The SRB is an institution of the European Union. In this respect, Regulation (EU) 2018/1725 (‘EUDPR’) applies. Nevertheless, this decision will have an impact on the day-to-day application of the General Data Protection Regulation, (EU) 2016/679, (‘GDPR’).

The EUDPR and the GDPR are almost identical in terms of their substantive requirements. With regard to key terms and principles, the provisions are also identical to those of the previous Data Protection Directive, (EU) 94/46, ('DPD'). In this respect, the ECJ's position is obvious, namely that consistent application and interpretation of the law must be ensured.

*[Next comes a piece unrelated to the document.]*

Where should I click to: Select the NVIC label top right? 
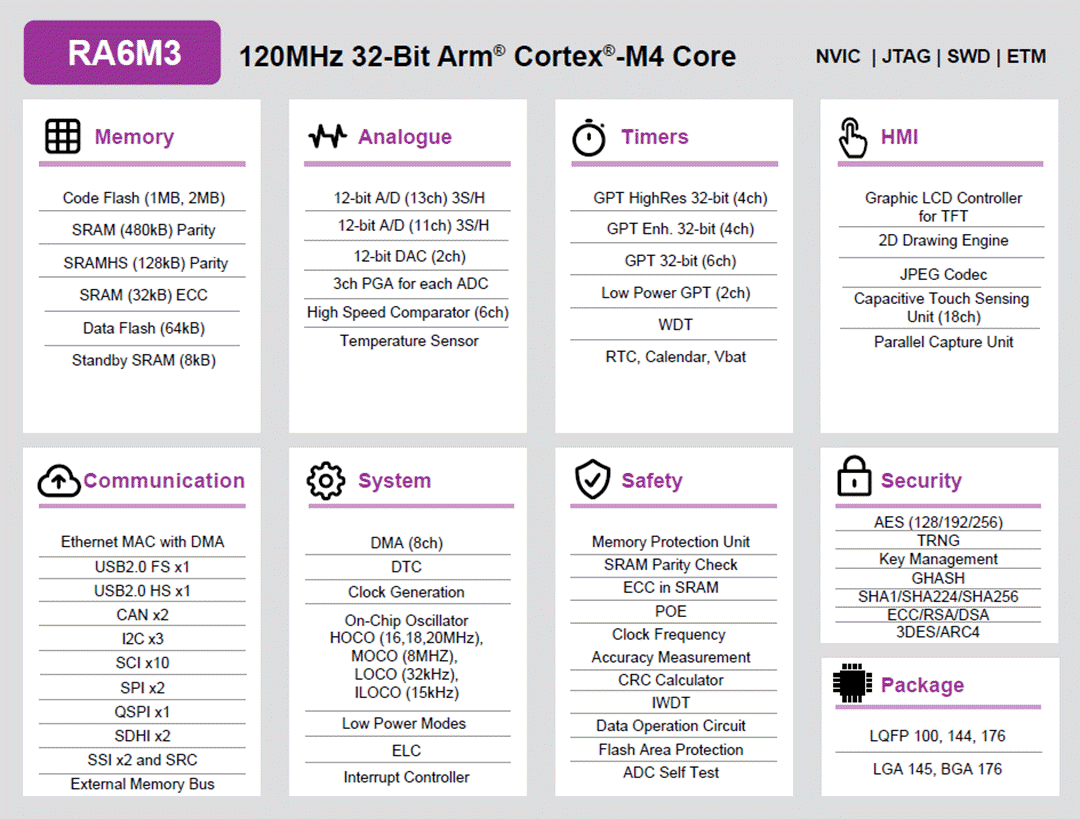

For example, para. 52 of the judgment states: “In order to ensure uniform and consistent application of EU law, it is therefore necessary to ensure that Article 3(1) of Regulation 2018/1725, Article 4(1) of the GDPR and Article 2(a) of Directive 95/46 are interpreted in the same way […]” (ECJ, C-413/23 P)

This principle is and can therefore also be applied in the other direction: insofar as the (interpretation of) the EUDPR is specified by case law and supervisory authority decisions, this can and must also be used to interpret the corresponding provisions of the GDPR in accordance with the ECJ.

In principle, the SRB v EDPS proceedings could have been settled quickly. As a result of processing a handful of complaints, the EDPS's conclusion and action remained only a formal warning to the SRB regarding an incorrect privacy statement during a formal hearing procedure conducted by the SRB. The EDPS criticised the fact that the SRB's privacy statement did not mention the transfer of certain information to an external service provider.

Noteworthy: Although the SRB's hearing procedure involved more than 3,500 parties, the EDPS expressly did not criticise

• the transfer of information to an external service provider as such. 
• other formal errors, such as missing contractual agreements or other insufficient technical and organisational measures in handling the information concerned.

In this respect, the outcome of the EDPS's first decision was extremely positive (Decisions of the EDPS). A formal reprimand is the mildest sanction in the event of an established infringement, Art. 58.2 lit. b) EUDPR.

Subsequently, the EDPS even softened the decision after the SRB requested a review (Decisions of the EDPS). Ultimately, the violation was established (without an explicit warning or reprimand), remedial measures pursuant to Art. 58.2 EUDPR were expressly waived, and it was merely “recommended” that the privacy statement be reworded in the future.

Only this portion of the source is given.